Disney announced plans for the service in August of 2016, when it bought a one-third stake in BamTech, a streaming technology provider spun off from Major League Baseball. A month later, Iger said the debut would be in 2017. On Tuesday, Disney pushed back the start date to sometime in 2018 and said again the new service won’t carry games that air on ESPN’s cable channels.
“We don’t intend to migrate product off the primary linear services,” Iger said on a call with analysts.
Instead, Disney plans to offer the surplus content from the collective rights portfolios of ESPN and BamTech. The new service, Disney said, will air roughly 10,000 events a year, from Major League Baseball, the National Hockey League, Major League Soccer, Grand Slam tennis and college sports. It’s a supplement to ESPN’s cable channels, not a replacement. Sports viewers who want Monday Night Football, the NBA playoffs, and the College Football National Championship will still need to subscribe to a multichannel pay-TV package.
“All the content they have is stuck in the legacy cable business,” said Rich Greenfield, an analyst at BTIG LLC known for his negative views on Disney.
Disney has good reason to protect ESPN’s place in the cable bundle. Carriers pay an average of $7.21 per subscriber each month for the namesake channel, far and away the highest rate in the industry, according to S&P Global Inc.’s Kagan research. These fees are the lifeblood of the TV business these days. Last year, Disney’s fee revenue totaled $12.3 billion, more than its advertising and program syndication sales combined.
While the number of subscribers has fallen in recent years, from a peak of more than 100 million in 2011 to 87 million currently, according to Nielsen, the primary channel alone still generates roughly $7.5 billion in annual revenue through these fees.
ESPN’s contracts with pay-TV providers prevent it from selling much of the network’s programming directly to consumers without some kind of penalty, Iger said.
The new ESPN streaming service, by Iger’s reckoning, offers an escape hatch as the traditional pay-TV bundle loses viewers to online upstarts. This week, Disney reported a rare drop in quarterly sales and profit, the result of falling ad revenue at ESPN and a tough quarter for movies. On Wednesday, its shares dropped 3.9 percent, their biggest one-day decline since May 2016.
“It does give us optionality in the future,” Iger said. “If we see changes in the distribution model, if we see either greater erosion or bigger opportunity to migrate the linear networks to a more direct-to-consumer proposition, we certainly have the technology to do it, and it can be done under relatively seamless circumstances.”

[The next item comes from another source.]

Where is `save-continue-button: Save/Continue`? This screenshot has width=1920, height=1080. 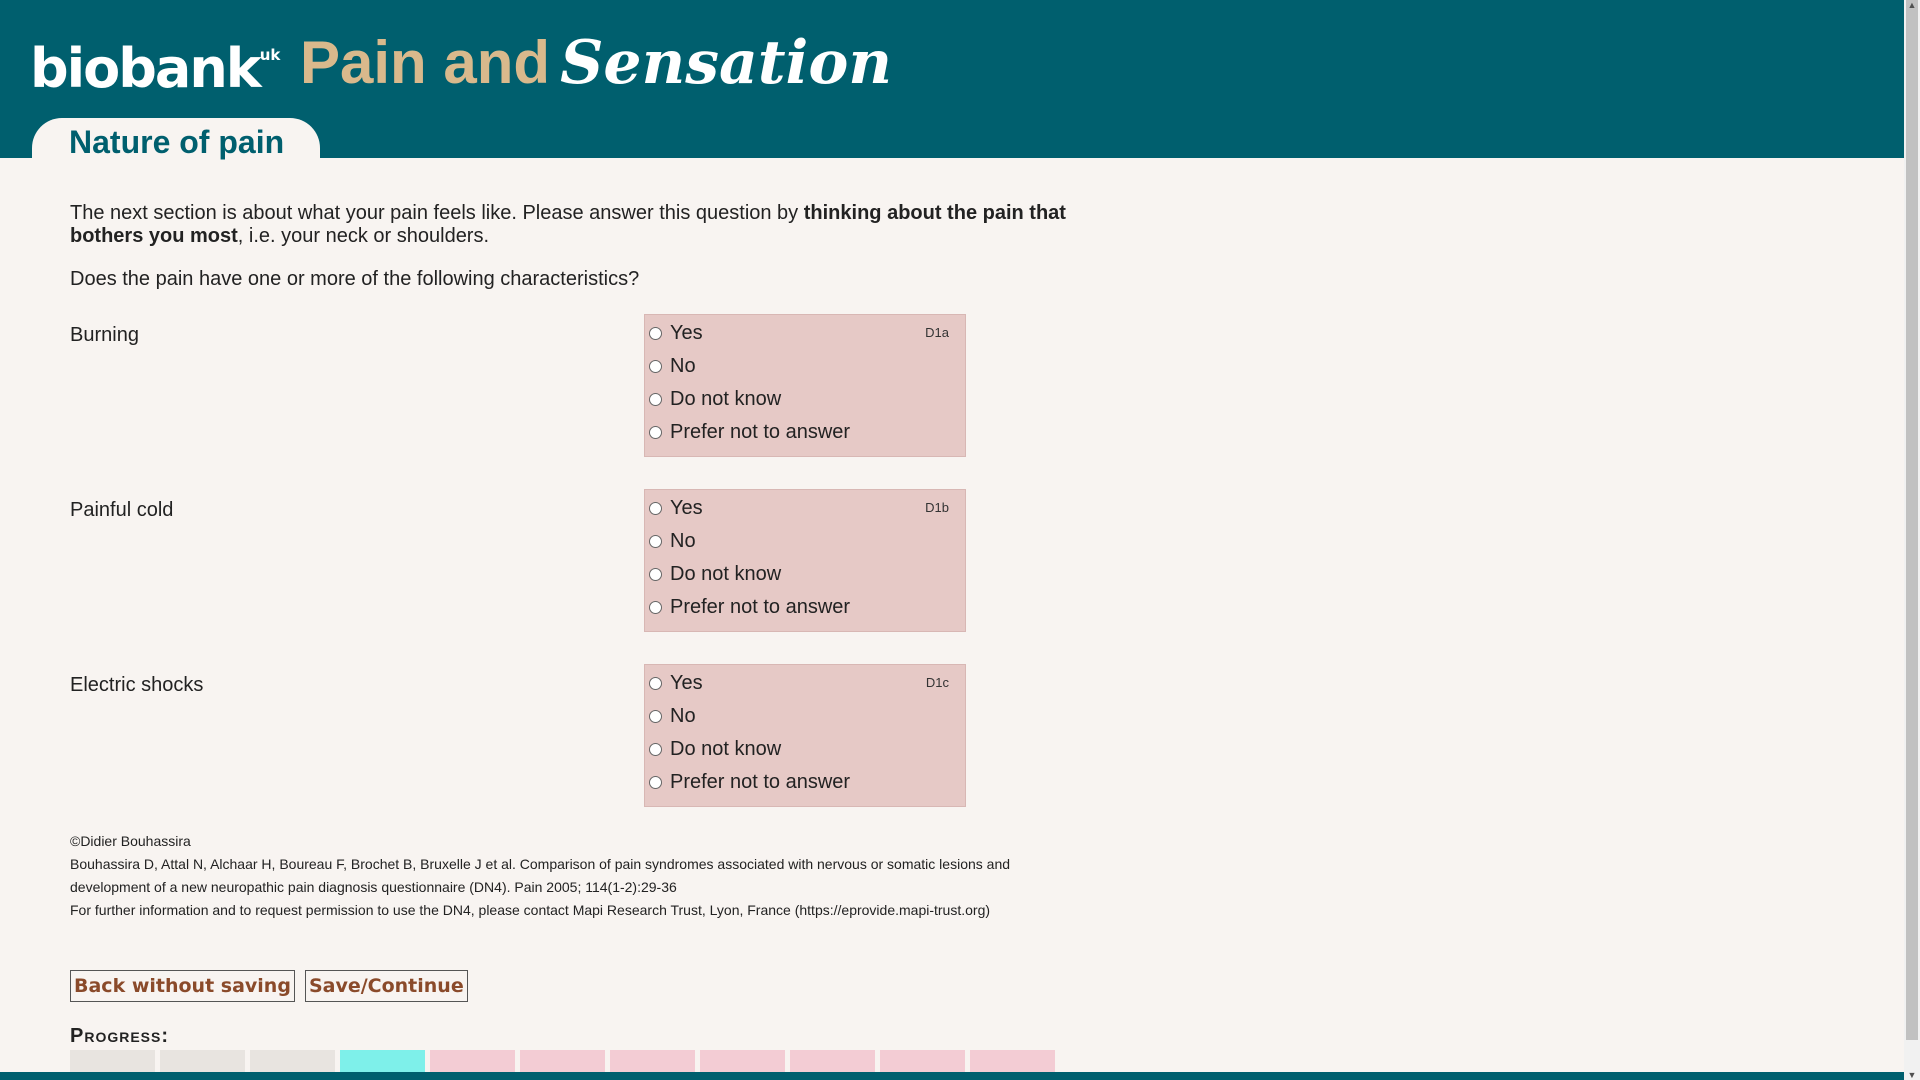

This flexibility also offers Disney possible leverage in future negotiations with cable companies.
As Disney starts contract talks, beginning with Altice USA Inc. later this year, there are number of things it will be looking at. One is the price that distributors pay Disney for the channels. The other is the freedom distributors such as Comcast Corp. and AT&T have to offer customers TV packages that don’t include costly Disney channels such as ESPN. Reducing the availability of those sports-free bundles will be a priority for Disney.
CBS Corp. executives have said that their $6-a-month online service will give them leverage to gain more favorable terms from the company’s traditional TV distributors.
With his new online subscription services, Iger can potentially poach millions of customers from traditional TV. The company has said it will work with distributors like AT&T’s DirecTV to help sell the new services, just as Time Warner Inc. works with Comcast to market its HBO Now online service to consumers who don’t have a full pay-TV subscription.
“But it’s a very slippery slope from there to a true, full-blown network substitute,” Todd Juenger, an analyst with Sanford C. Bernstein & Co. in New York, wrote in a research note on Wednesday. “Disney could pull that switch any time.”
The Comcasts of the world now face a tough decision, Juenger said:
“View this as an upsell partnership?” he wrote. “But watch your backs when Disney reaches the inevitable pivot point and decides to go around you.”